Modelling splicing regulation

The computational prediction of IR events has not been attempted to date, however multiple machine learning approaches have been proposed to predict exon usage. For example, a Bayesian neural network was used to identify the ‘splicing code’, which is comprised of hundreds of RNA sequence and structural features (including cis- elements described in literature) and predicts tissue-specific changes in alternative splicing (exon usage) (148).
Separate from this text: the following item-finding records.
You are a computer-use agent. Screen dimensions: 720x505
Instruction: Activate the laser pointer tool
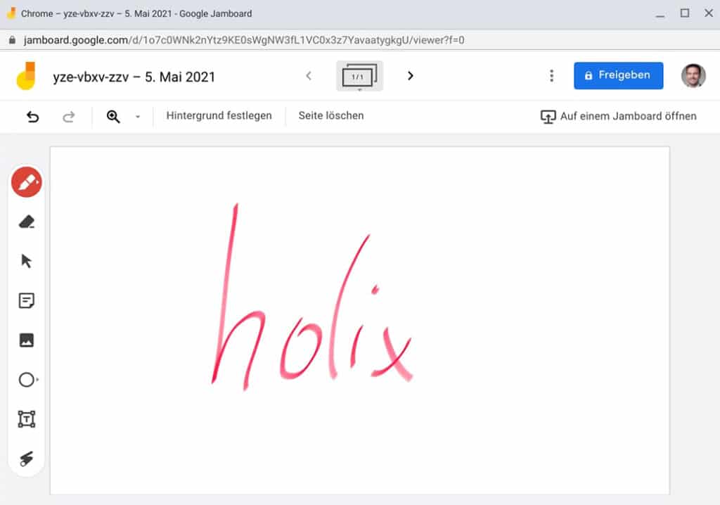pyautogui.click(x=26, y=458)
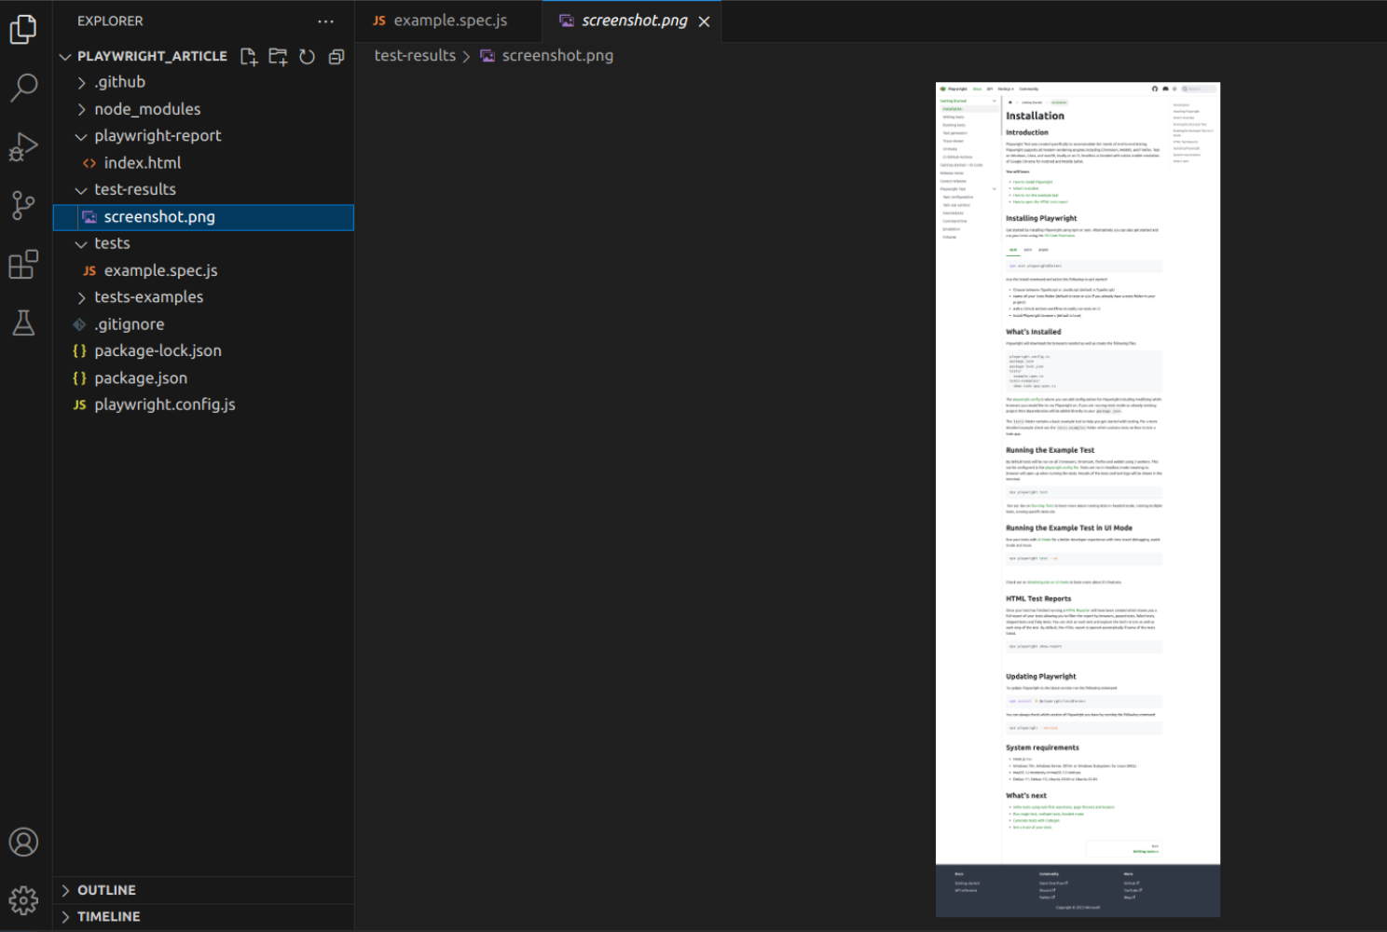Close the screenshot.png tab

coord(704,21)
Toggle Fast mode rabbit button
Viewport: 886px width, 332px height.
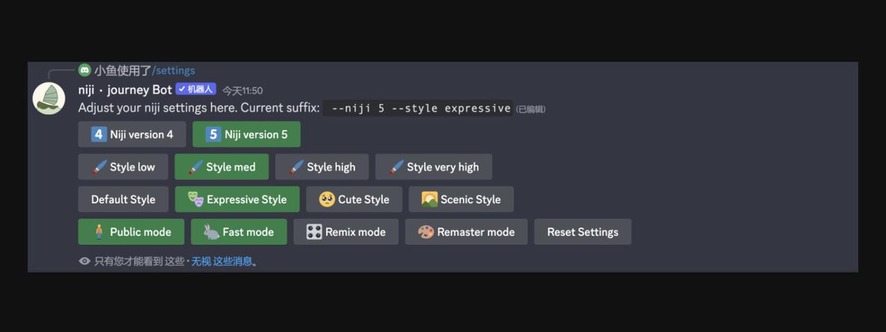tap(239, 232)

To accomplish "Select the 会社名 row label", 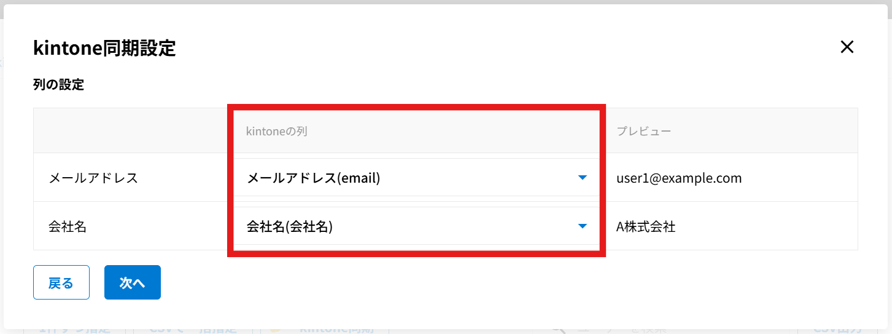I will click(x=68, y=226).
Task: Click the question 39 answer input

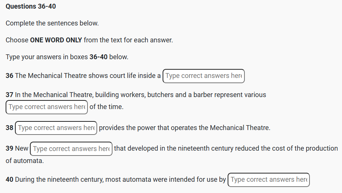Action: [71, 148]
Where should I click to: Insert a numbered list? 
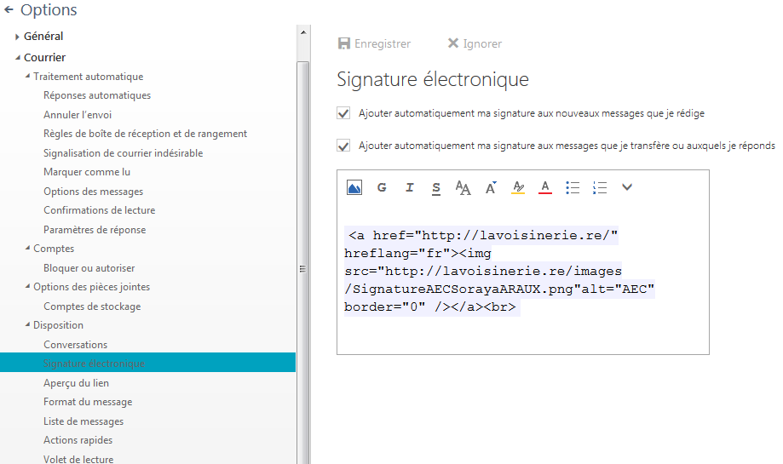click(600, 187)
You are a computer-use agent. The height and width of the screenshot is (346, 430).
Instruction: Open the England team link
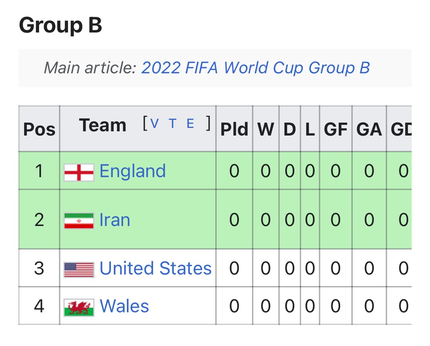133,171
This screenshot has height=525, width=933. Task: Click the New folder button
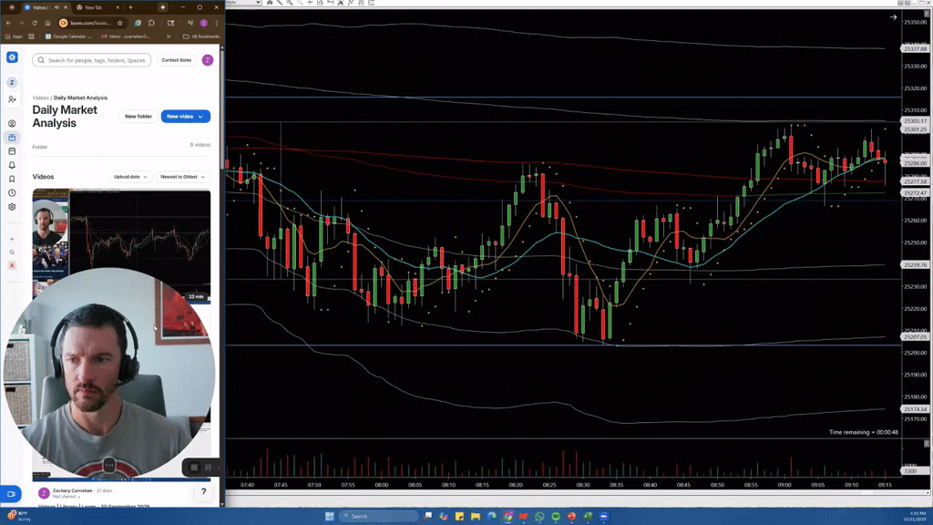138,116
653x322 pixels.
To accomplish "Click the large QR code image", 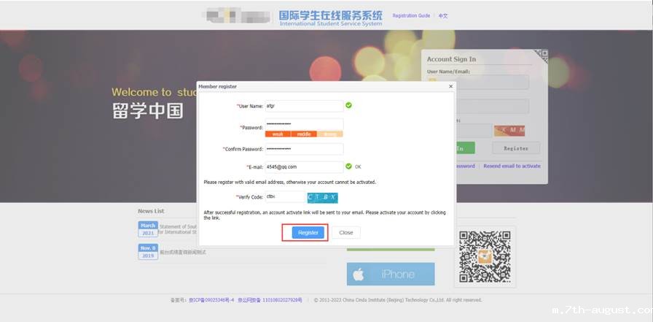I will pos(485,256).
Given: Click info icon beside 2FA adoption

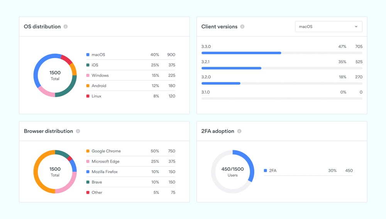Looking at the screenshot, I should (239, 131).
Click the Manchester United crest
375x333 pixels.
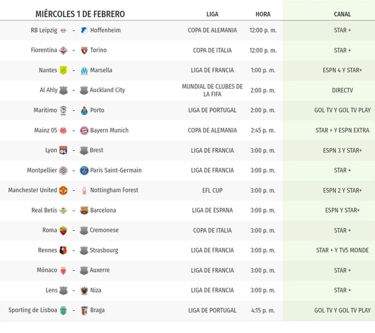point(63,190)
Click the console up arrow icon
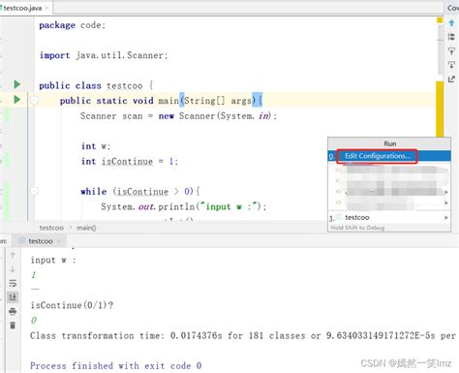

Following this, a deep neural network approach achieved an enhanced performance in predicting alternative splicing patterns (149). Based on deep learning and other machine learning approaches a number of tools and algorithms were recently developed that predict cryptic splicing caused by putative genetic variants and their role in rare genetic disorders (150–152). However, all the above-mentioned studies focus on exonic splicing and primarily include cis-acting splicing regulators. An algorithm or tool that predicts IR is currently missing but should be within reach given the recent advances in exon splicing prediction and the identification of mechanisms of IR regulation. While machine learning has been used to predict alternative splicing, systems biology approaches are employed to study the dynamics of splicing regulatory networks using stochastic or deterministic modelling formalisms. Network modelling of splicing regulation has recently been discussed in the context of bioinformatics challenges in determining the effects of epigenetic modifications on alternative splicing (153). Splicing regulatory networks include cis- and trans-acting regulators of alternative splicing and their respective splicing targets (153). For example, a Bayesian network approach was used to predict the target network of the neuron-specific factor Nova in the mouse brain, comprising ∼700 alternative splicing events (154). Similarly, a kinetic model of co-transcriptional alternative splicing was used to predict that transcriptional elongation rates may affect splicing outcomes (155).

CONCLUSION AND PERSPECTIVE

IR is regulated at multiple levels, with specific molecular mechanisms awaiting further clarification

The phenomenon of IR is a conserved, orchestrated mechanism which is widespread across taxa. It plays a pivotal role in fine-tuning gene expression at the post-transcriptional level (44). Nonetheless, an understanding of the regulation of intron splicing is still far from complete and key players of IR regulation remain to be uncovered. For instance, the presence of a wide range of small RNAs (including miRNAs, splice-site RNAs, etc.) might directly affect IR by interacting with nascent pre-mRNA at the splice junction. The binding of these small RNAs adjacent to splice sites would prevent recognition of the intron as a prelude to its removal by the spliceosome. Indeed, during mouse granulopoiesis the level of IR increases upon differentiation (39) and that nuclear-enrichment of miRNAs is associated with hematopoietic differentiation (156). It is possible that the level of IR could be directly modulated by the nuclear localization of these miRNAs. In addition, RNA editing can lead to alternative splicing either directly (157) or indirectly as in the case of the alternative splicing regulator Nova1, in which protein stability is increased through an amino acid substitution enabled by A-to-I editing (158). Evidence suggests that the double-stranded RNA-specific adenosine deaminase (ADAR2) can even modulate its own expression by editing an AA dinucleotide to an AI dinucleotide. The inosine is recognized by the splicing machinery as guanosine. ADAR2 is thus creating an alternative 3′ acceptor site in its own pre-mRNA (159). Most A-to-I editing sites reside in introns and 3′ UTR sequences. Alternative splice sites created by intronic RNA editing results in partial intron inclusion in mature mRNA transcripts (157).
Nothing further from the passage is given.